I had a dinner to make for someone, and had been craving spaghetti and meatballs myself (I used mostly elk meat --a gift from a friend), and decided to go whole hog (so to speak) with the from scratchiness. I had a bunch of tomatoes and peppers in my garden for sauce, and some semolina flour for noodles. The noodles were my downfall, and I was late with the dinner. Oh well, I had fun making them, even if I was ashamed when I finally showed up at my friend's door.
My mother in law gifted me with a "pasta bike" a number of years ago. We don't get it out too often, but when you want a thin layer of dough for some reason it's invaluable, so I give it precious cupboard space.
For the recipe I used this one and had great luck with it.

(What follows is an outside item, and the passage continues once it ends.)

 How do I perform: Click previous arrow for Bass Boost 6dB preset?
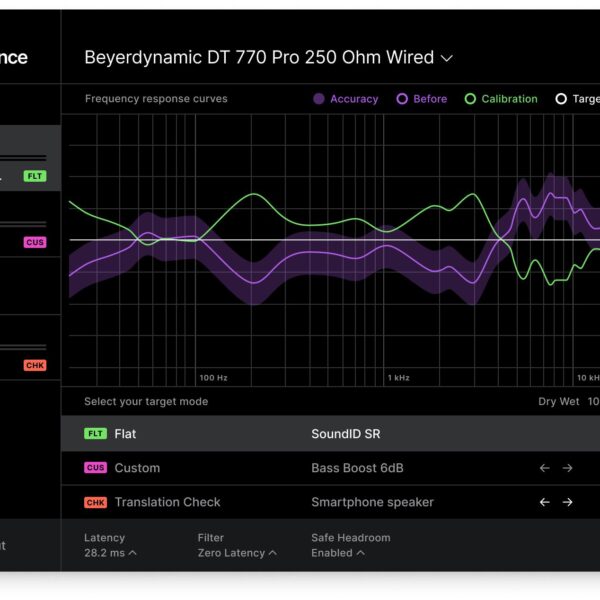(x=544, y=468)
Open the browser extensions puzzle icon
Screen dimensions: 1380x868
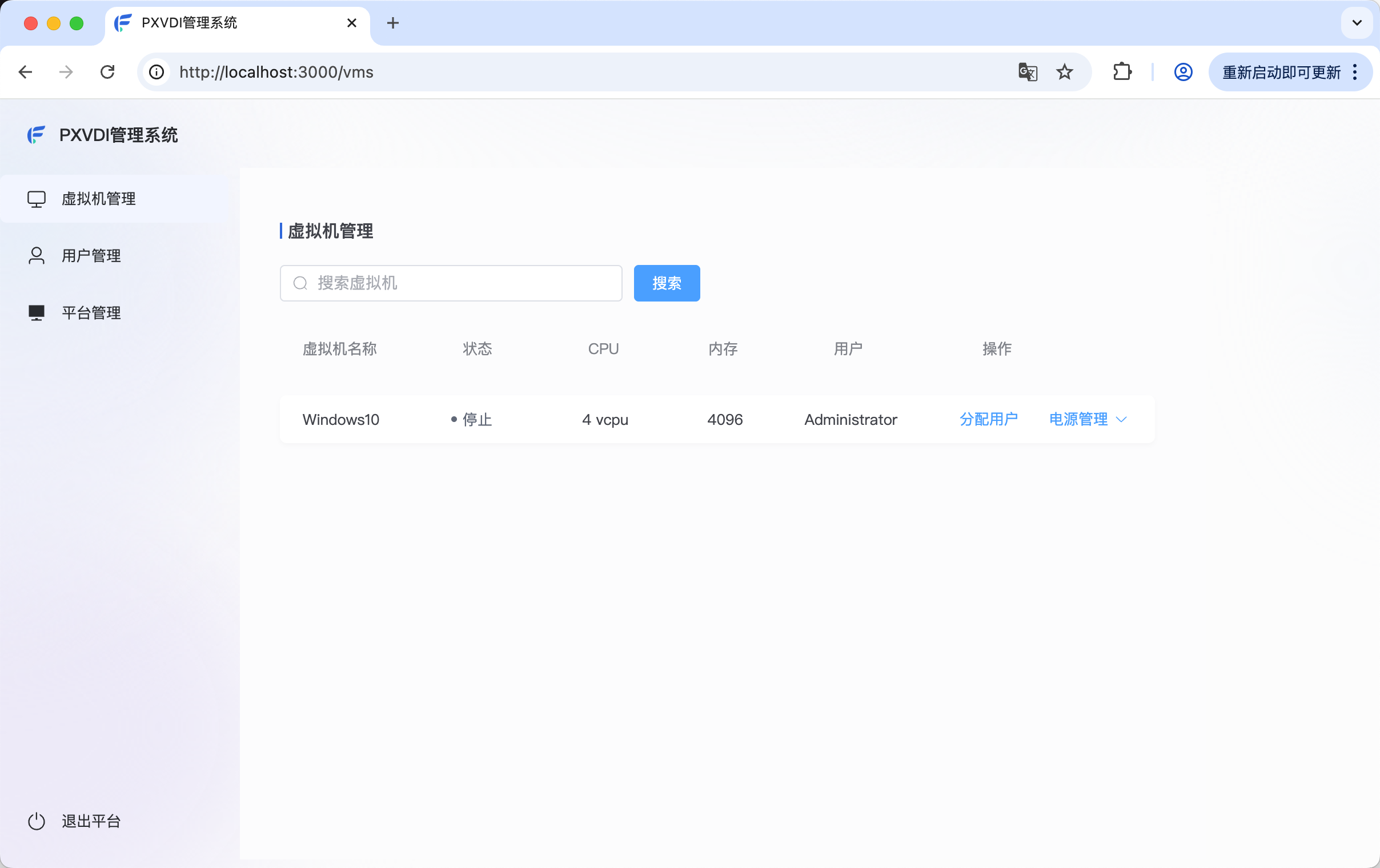[1122, 72]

I did a recipe and a half's worth because my friend has a lot of kids. Easy easy easy. The recipe isn't the problem. You mix it up quickly--I did it in my Bosch (I killed my kitchenaid twice, so moved my loyalties to Bosch. Of course I tried it out night before last and it's dead, so I'm pretty sure I'm now on round two on repairs of the Bosch....sigh). Once the dough is made, you divide it up, and put in a plastic bag to keep from drying.

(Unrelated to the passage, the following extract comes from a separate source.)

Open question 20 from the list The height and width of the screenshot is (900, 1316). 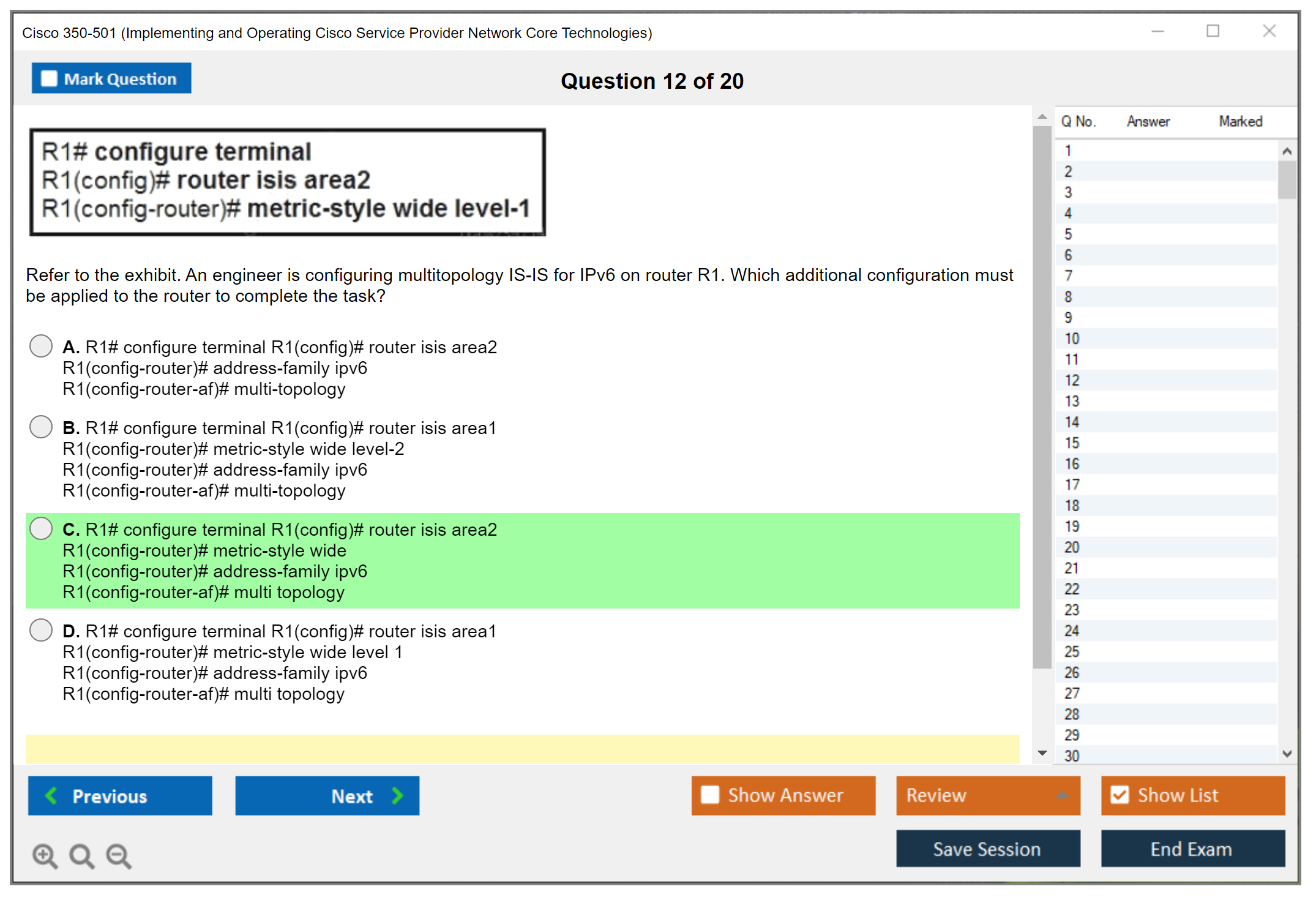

Each piece gets rolled through the machine on the widest setting. Make sure you flour them well, sticking made me lose a good half hour before I started dusting them well. I don't know why I never remember that from time to time making this stuff!
Fold in half, then run through three more times on this setting folding in half first each time.
After those few wide setting runs, roll your dough through once each (no folding) at the higher settings -- moving your dial up a notch each time until you are at 4 or 5.
You should finish with a beautiful sheet of pasta, and it's time to cut! My "bike" has an attachment you slide onto the back with cutting blades. This is the one you use for fettucine.
Isn't that cool? Very satisfying.
The trickiest part is finding room to let it all dry. I washed some hangers and hung them from my fruit tower. Anyway, give it a try some time --when you have a lot of time! Makes a tasty noodle.
4 comments:
Fabulous!
I use the same recipe. I have the attachments for the kitchen aid and use that. I add extra eggs because I make noodles for my great grandson who has a problem with eating. He loves noodles, so I add some extra protein for him. He only likes skinny noodles (spaghetti) and they have to be fairly white. No sneaking in anything else in on him.
We make the noodles together and he loves it.
I absolutely love fresh pasta. I even made it once. Looks pretty time intensive, that must be why I never made it again. Good for you!
Those are gorgeous noodles. I want to eat them.